YOUR GOAL :: Rewrite the records from the line with "Click the Ask AI button" to the line with "pyautogui.click(x=955, y=69)", swapping "button" for "icon" and leaving everything else unchanged. Omit the pictures.

INFORMATION GIVEN ::
---+---
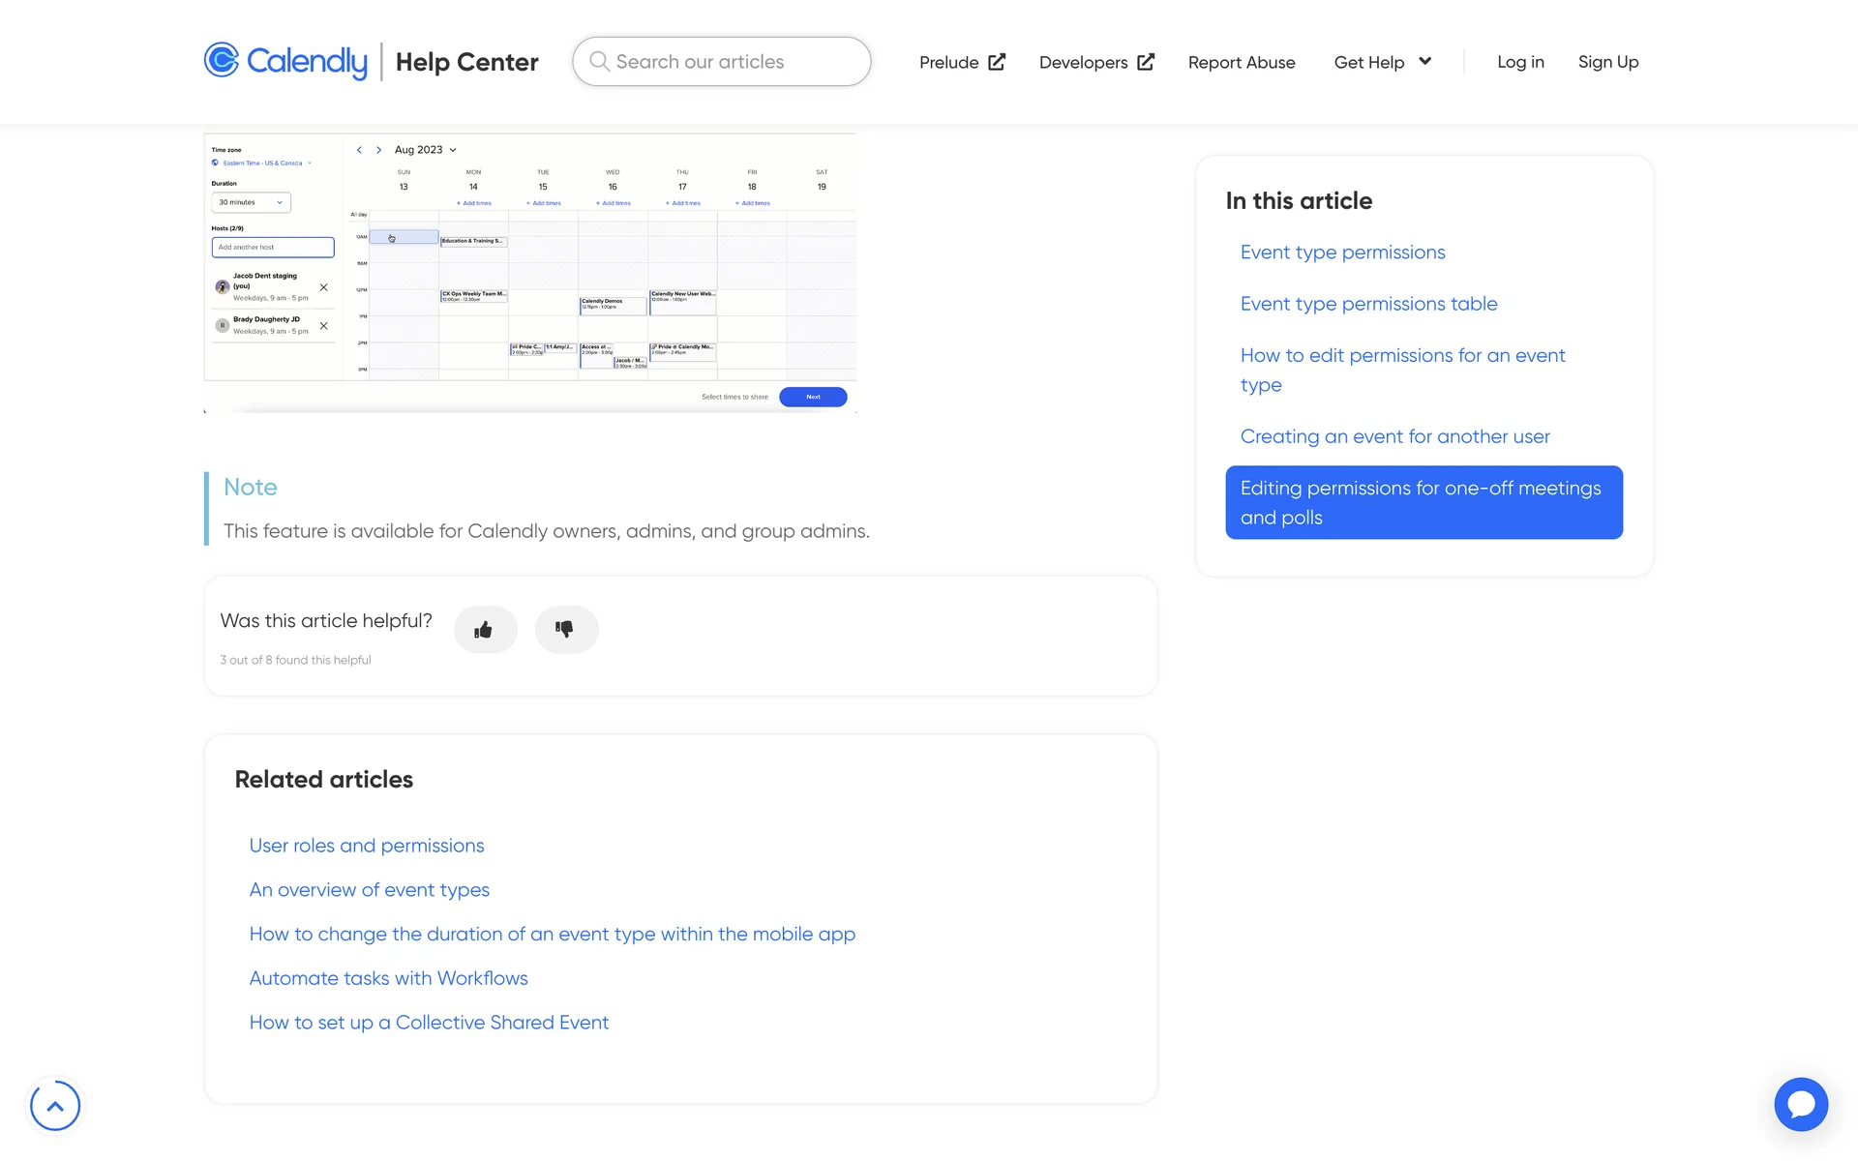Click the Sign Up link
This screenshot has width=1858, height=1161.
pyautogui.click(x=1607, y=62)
---+---
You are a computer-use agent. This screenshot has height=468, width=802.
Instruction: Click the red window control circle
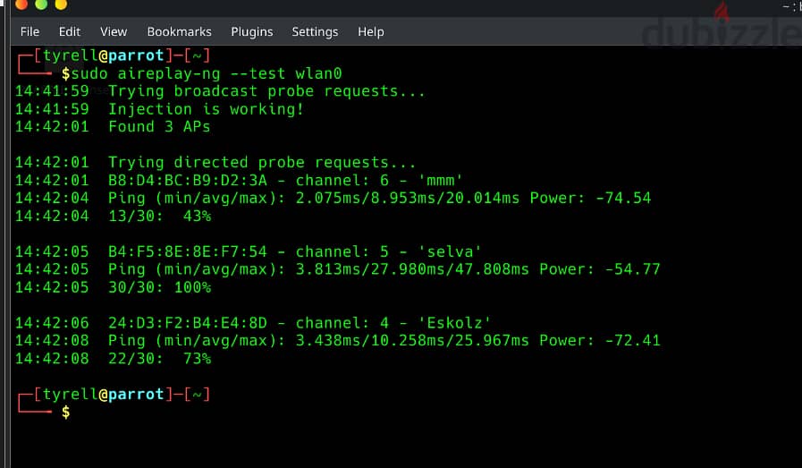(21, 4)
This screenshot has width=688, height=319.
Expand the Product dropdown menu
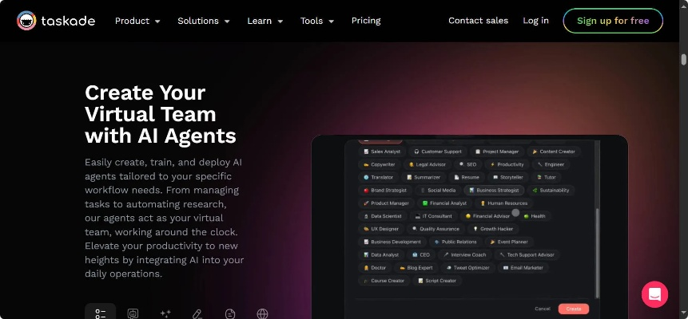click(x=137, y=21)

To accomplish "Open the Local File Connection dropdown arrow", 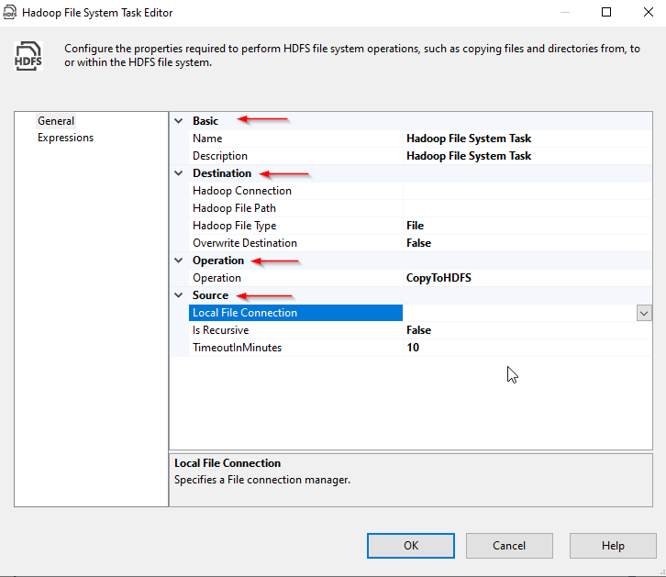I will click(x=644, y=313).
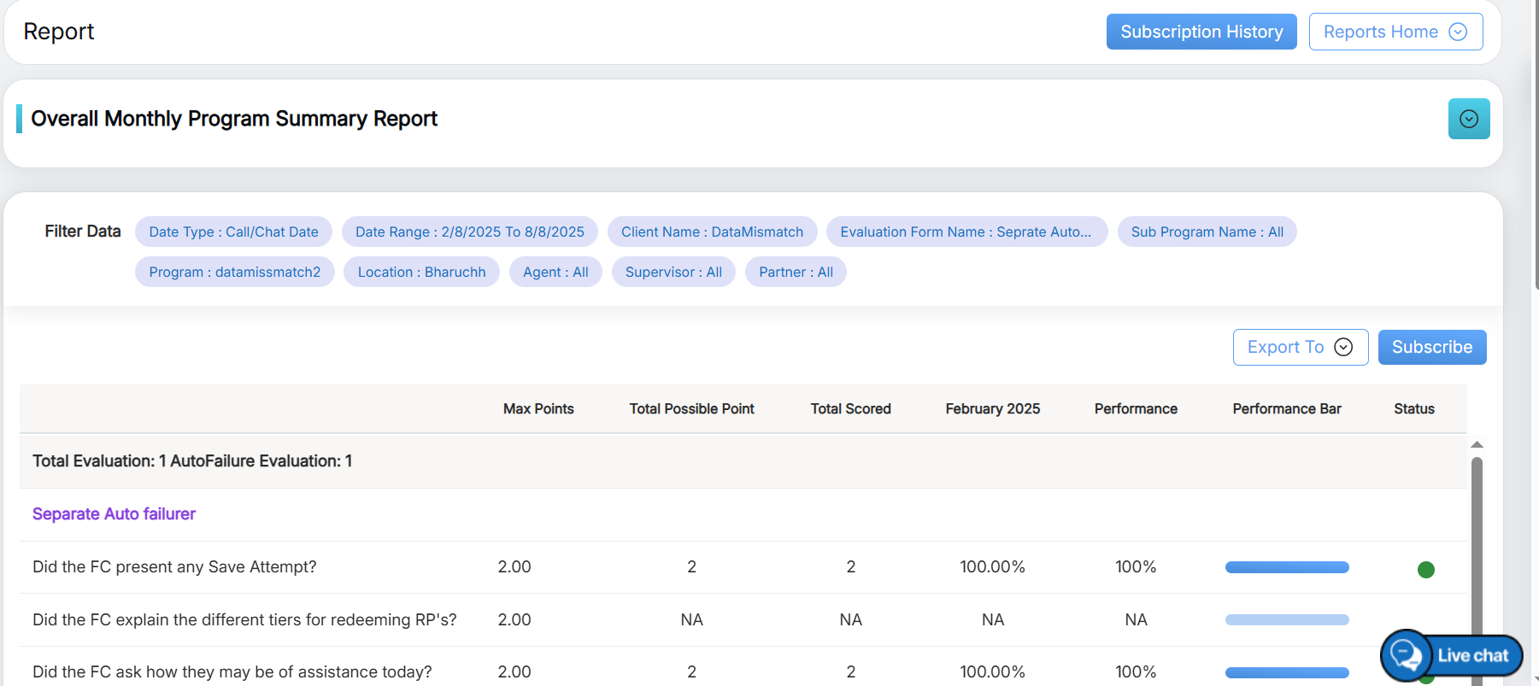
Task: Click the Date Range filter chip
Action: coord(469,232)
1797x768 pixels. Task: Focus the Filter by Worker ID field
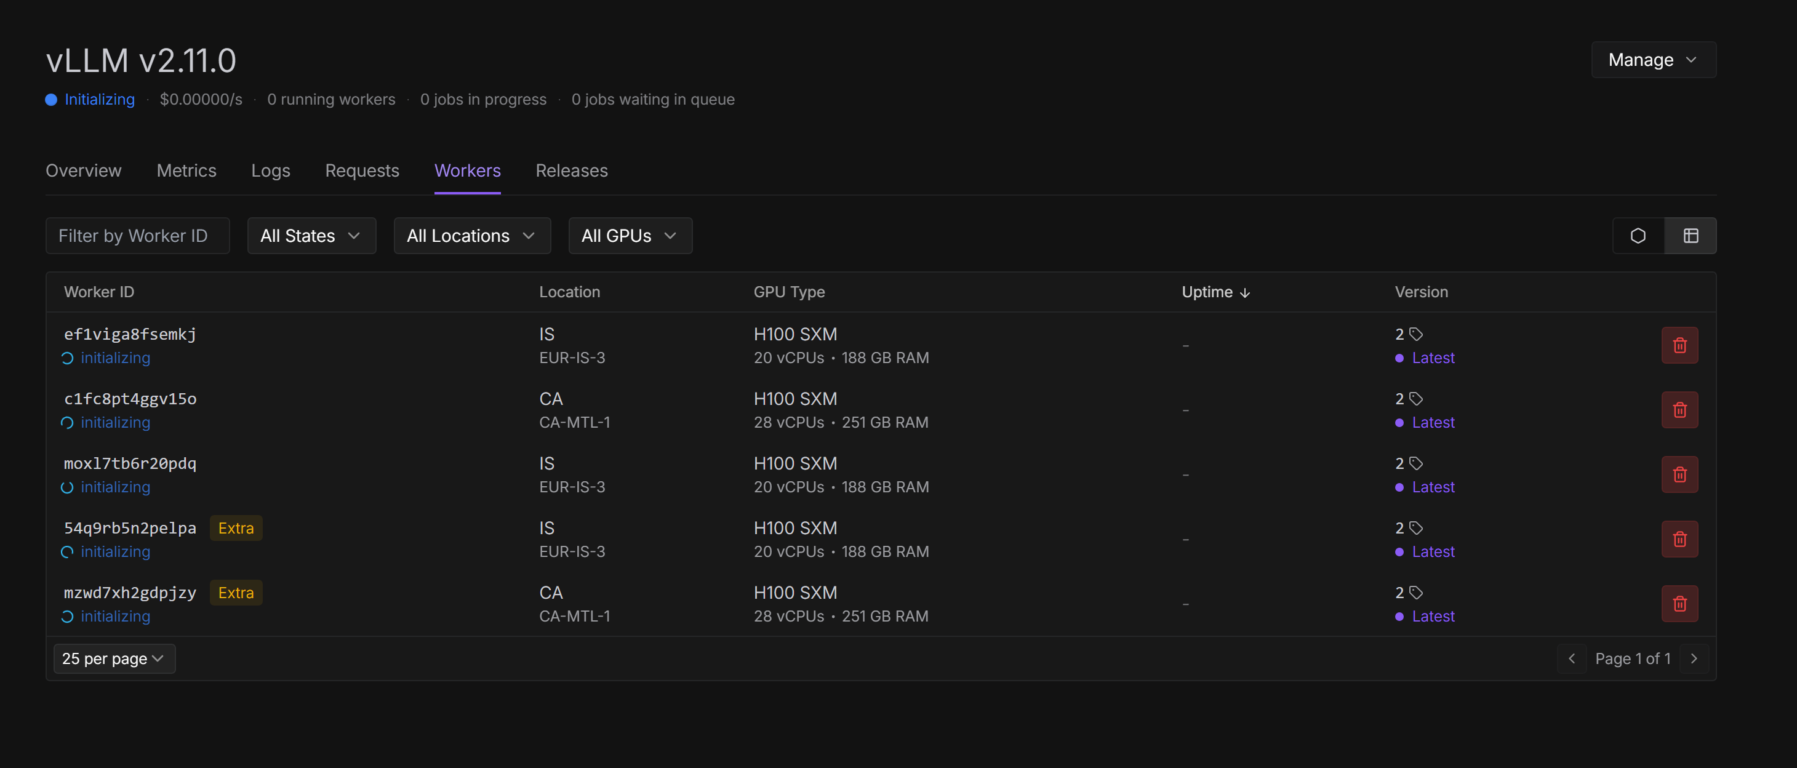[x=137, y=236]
---+---
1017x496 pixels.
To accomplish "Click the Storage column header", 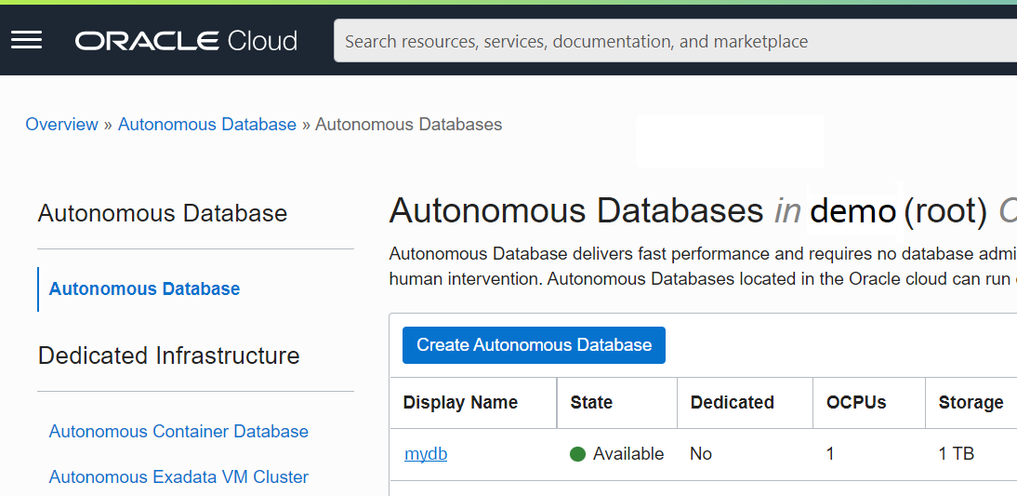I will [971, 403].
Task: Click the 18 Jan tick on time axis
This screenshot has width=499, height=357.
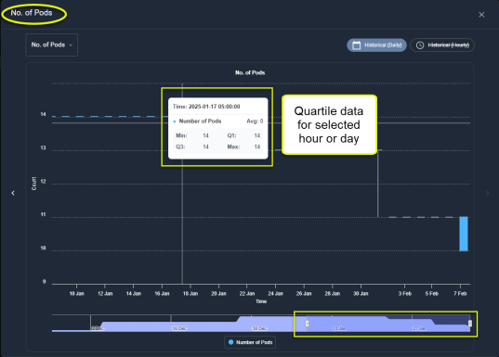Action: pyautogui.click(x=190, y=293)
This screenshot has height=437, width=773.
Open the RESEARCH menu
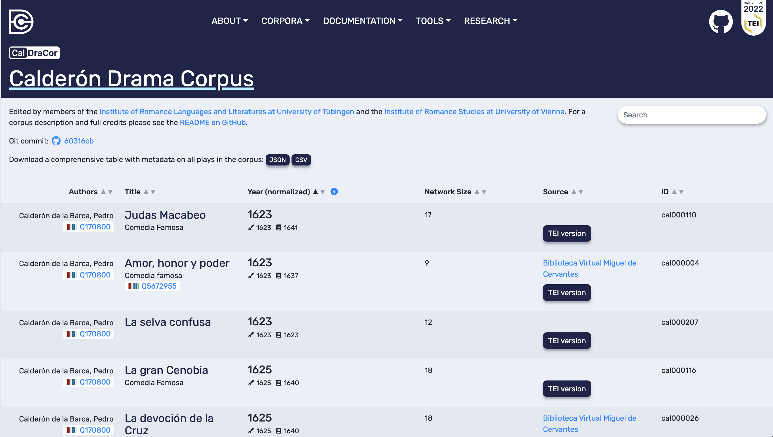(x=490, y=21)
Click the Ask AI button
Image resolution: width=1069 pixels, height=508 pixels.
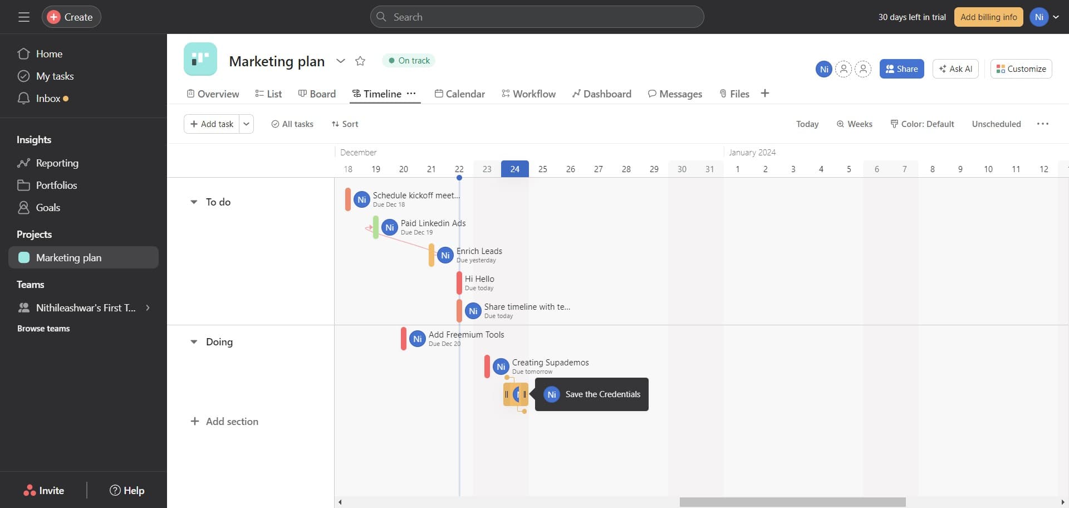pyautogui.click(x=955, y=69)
---+---
FULL OUTPUT ::
Click the Ask AI icon
Image resolution: width=1069 pixels, height=508 pixels.
pyautogui.click(x=955, y=69)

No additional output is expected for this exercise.